§ What the exercise asks:
Under no circumstances alter the records; copy each one exactly.

START Information supplied

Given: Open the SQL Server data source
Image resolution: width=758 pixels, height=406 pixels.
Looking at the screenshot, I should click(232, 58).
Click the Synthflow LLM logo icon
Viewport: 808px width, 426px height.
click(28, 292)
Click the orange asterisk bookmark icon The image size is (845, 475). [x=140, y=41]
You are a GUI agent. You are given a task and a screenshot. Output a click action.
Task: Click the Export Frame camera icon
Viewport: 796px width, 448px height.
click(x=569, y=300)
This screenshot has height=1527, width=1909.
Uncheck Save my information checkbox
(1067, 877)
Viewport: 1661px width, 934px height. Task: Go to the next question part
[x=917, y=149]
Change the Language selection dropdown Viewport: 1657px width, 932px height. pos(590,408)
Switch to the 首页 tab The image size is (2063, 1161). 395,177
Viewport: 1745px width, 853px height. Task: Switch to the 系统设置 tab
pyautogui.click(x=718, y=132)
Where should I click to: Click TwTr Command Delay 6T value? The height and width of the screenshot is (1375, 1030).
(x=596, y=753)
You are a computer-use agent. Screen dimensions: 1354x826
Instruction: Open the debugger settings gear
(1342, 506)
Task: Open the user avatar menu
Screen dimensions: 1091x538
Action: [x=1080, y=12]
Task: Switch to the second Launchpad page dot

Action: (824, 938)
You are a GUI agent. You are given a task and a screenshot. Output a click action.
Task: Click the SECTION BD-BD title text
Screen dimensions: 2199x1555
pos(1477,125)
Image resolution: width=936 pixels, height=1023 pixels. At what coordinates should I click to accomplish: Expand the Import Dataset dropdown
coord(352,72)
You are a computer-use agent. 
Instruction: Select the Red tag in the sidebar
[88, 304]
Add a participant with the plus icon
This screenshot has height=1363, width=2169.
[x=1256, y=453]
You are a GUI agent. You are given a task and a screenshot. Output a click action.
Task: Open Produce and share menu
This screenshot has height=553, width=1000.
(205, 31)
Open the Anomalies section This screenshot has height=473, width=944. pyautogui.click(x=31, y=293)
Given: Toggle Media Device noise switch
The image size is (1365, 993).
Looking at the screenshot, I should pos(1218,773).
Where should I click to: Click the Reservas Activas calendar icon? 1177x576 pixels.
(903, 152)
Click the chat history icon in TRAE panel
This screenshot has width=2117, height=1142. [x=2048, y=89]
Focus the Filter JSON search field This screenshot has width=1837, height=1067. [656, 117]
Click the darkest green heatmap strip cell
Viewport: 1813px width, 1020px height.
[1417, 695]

END Information supplied

§ Solution for this task:
Given: Open the SQL Server data source
Image resolution: width=758 pixels, height=406 pixels.
Looking at the screenshot, I should click(232, 58).
Click the Synthflow LLM logo icon
Viewport: 808px width, 426px height.
click(28, 292)
Click the orange asterisk bookmark icon The image size is (845, 475). [x=140, y=41]
You are a GUI agent. You are given a task and a screenshot. Output a click action.
Task: Click the Export Frame camera icon
Viewport: 796px width, 448px height.
click(x=569, y=300)
This screenshot has height=1527, width=1909.
Uncheck Save my information checkbox
(1067, 877)
Viewport: 1661px width, 934px height. Task: Go to the next question part
[x=917, y=149]
Change the Language selection dropdown Viewport: 1657px width, 932px height. pos(590,408)
Switch to the 首页 tab The image size is (2063, 1161). 395,177
Viewport: 1745px width, 853px height. Task: Switch to the 系统设置 tab
pyautogui.click(x=718, y=132)
Where should I click to: Click TwTr Command Delay 6T value? The height and width of the screenshot is (1375, 1030).
(x=596, y=753)
You are a computer-use agent. Screen dimensions: 1354x826
Instruction: Open the debugger settings gear
(1342, 506)
Task: Open the user avatar menu
Screen dimensions: 1091x538
Action: [x=1080, y=12]
Task: Switch to the second Launchpad page dot

Action: (824, 938)
You are a GUI agent. You are given a task and a screenshot. Output a click action.
Task: Click the SECTION BD-BD title text
Screen dimensions: 2199x1555
pos(1477,125)
Image resolution: width=936 pixels, height=1023 pixels. At what coordinates should I click to accomplish: Expand the Import Dataset dropdown
coord(352,72)
You are a computer-use agent. 
Instruction: Select the Red tag in the sidebar
[88, 304]
Add a participant with the plus icon
This screenshot has height=1363, width=2169.
[x=1256, y=453]
You are a GUI agent. You are given a task and a screenshot. Output a click action.
Task: Open Produce and share menu
This screenshot has height=553, width=1000.
(205, 31)
Open the Anomalies section This screenshot has height=473, width=944. pyautogui.click(x=31, y=293)
Given: Toggle Media Device noise switch
The image size is (1365, 993).
Looking at the screenshot, I should pos(1218,773).
Where should I click to: Click the Reservas Activas calendar icon? 1177x576 pixels.
(903, 152)
Click the chat history icon in TRAE panel
This screenshot has width=2117, height=1142. [x=2048, y=89]
Focus the Filter JSON search field This screenshot has width=1837, height=1067. [656, 117]
Click the darkest green heatmap strip cell
Viewport: 1813px width, 1020px height.
[1417, 695]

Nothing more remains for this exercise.